Work to complete:
Scan the records and identify every line in which the string "computer" occurs, then return those lines.

Recorded data:
· · · ·

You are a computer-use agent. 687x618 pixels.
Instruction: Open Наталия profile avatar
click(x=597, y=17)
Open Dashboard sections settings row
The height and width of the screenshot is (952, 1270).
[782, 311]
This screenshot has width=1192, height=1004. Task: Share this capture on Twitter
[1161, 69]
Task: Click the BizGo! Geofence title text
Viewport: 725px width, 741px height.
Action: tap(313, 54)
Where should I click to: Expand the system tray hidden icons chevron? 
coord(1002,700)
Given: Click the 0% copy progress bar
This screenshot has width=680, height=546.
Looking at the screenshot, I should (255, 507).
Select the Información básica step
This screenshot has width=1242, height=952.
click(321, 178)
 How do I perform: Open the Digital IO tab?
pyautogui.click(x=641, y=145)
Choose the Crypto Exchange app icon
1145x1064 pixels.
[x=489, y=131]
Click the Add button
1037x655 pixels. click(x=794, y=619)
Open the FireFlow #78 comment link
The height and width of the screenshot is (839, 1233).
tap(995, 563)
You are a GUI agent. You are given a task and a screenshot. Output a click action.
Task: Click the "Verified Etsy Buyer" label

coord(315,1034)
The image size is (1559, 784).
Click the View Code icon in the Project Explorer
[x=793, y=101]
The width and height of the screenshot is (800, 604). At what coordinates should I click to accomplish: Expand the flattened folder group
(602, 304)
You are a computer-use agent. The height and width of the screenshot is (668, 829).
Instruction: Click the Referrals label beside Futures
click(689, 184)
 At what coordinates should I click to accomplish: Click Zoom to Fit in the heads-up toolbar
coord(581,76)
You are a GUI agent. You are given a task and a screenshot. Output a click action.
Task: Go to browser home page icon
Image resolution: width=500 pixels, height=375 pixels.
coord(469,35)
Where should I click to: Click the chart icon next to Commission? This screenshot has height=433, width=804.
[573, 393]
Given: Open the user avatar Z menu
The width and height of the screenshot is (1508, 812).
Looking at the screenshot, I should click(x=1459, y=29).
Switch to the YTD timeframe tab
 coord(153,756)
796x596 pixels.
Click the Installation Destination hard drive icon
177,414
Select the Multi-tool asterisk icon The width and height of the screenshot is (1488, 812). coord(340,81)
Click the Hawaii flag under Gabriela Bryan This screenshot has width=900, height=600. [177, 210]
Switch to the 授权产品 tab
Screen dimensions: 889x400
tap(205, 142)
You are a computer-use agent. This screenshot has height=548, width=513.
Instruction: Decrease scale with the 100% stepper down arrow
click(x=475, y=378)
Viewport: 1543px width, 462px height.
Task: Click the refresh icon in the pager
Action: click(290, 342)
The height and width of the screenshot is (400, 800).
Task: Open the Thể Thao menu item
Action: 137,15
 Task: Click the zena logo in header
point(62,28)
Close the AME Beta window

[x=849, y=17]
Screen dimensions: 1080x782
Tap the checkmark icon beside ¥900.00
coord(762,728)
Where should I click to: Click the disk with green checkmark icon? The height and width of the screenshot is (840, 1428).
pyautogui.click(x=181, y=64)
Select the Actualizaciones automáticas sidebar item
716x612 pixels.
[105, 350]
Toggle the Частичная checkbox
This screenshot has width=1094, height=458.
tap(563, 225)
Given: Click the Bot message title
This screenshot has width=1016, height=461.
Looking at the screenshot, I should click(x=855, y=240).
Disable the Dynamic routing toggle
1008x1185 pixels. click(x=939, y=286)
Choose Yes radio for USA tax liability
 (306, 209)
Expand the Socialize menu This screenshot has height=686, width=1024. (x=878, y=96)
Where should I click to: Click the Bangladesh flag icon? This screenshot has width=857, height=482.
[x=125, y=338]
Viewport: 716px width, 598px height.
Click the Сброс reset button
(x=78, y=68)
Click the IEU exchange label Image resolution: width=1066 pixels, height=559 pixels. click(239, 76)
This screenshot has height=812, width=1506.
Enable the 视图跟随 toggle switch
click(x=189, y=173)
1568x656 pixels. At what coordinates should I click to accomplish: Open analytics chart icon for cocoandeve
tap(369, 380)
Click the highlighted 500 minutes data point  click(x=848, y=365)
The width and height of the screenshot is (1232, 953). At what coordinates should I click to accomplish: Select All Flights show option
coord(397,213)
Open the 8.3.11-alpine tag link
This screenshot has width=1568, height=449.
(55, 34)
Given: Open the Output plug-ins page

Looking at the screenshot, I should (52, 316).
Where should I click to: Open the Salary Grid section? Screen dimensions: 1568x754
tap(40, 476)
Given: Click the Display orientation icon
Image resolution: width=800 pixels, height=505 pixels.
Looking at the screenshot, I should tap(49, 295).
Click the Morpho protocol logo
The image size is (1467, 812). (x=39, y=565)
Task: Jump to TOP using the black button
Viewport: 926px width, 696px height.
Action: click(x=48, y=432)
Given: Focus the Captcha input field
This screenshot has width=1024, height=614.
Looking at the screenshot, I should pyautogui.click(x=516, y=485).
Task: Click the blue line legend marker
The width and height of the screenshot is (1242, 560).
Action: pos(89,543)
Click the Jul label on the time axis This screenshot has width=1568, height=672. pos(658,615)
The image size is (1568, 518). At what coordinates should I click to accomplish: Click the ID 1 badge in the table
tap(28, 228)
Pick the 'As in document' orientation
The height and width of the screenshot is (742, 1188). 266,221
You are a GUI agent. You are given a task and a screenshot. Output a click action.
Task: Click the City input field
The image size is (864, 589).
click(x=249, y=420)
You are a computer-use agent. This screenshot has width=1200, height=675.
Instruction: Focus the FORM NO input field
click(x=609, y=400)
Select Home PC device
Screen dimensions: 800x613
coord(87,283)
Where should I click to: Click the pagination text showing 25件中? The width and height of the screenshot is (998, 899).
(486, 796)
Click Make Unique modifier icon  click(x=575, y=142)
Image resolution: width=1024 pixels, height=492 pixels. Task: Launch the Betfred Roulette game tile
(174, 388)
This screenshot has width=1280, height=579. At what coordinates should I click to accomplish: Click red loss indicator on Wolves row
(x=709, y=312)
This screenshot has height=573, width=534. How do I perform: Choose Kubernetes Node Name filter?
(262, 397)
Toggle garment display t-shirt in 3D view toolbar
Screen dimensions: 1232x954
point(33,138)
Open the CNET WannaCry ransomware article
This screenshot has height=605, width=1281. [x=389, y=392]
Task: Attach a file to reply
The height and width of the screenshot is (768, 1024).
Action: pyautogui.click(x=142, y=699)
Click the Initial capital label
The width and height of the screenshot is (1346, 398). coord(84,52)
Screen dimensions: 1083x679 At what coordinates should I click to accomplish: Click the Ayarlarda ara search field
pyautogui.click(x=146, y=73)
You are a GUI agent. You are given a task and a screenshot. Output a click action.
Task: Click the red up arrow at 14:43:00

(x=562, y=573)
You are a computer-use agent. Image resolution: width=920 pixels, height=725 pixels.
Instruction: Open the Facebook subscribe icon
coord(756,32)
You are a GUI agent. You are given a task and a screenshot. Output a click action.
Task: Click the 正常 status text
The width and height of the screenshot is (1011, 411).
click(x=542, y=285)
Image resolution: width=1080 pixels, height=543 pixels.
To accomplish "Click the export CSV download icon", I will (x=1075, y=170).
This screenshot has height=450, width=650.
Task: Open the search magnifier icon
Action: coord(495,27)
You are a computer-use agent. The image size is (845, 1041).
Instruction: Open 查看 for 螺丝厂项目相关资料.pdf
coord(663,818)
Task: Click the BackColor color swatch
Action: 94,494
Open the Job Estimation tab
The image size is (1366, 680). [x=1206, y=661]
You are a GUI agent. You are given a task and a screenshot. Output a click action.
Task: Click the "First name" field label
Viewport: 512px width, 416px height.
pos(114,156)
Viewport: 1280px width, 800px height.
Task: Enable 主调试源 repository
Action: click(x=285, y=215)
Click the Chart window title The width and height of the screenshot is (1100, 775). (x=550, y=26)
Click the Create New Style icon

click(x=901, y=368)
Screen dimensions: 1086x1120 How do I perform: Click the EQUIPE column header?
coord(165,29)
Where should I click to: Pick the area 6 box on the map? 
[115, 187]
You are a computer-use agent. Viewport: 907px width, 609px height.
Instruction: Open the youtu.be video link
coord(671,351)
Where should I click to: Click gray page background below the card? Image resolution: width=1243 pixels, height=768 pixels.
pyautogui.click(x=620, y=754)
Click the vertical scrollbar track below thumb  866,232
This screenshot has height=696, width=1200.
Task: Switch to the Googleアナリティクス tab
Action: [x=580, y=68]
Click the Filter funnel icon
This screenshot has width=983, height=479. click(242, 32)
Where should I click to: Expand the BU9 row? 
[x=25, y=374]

· · · ·

Task output:
You are a computer-use agent. 687x618 pixels.
You are a computer-use agent. The height and width of the screenshot is (668, 829).
You are a computer-use agent. This screenshot has height=548, width=513.
You are a computer-use agent. This screenshot has width=1200, height=675.
You are a computer-use agent. Image resolution: width=920 pixels, height=725 pixels.
You are a computer-use agent. The image size is (845, 1041).
You are a computer-use agent. Viewport: 907px width, 609px height.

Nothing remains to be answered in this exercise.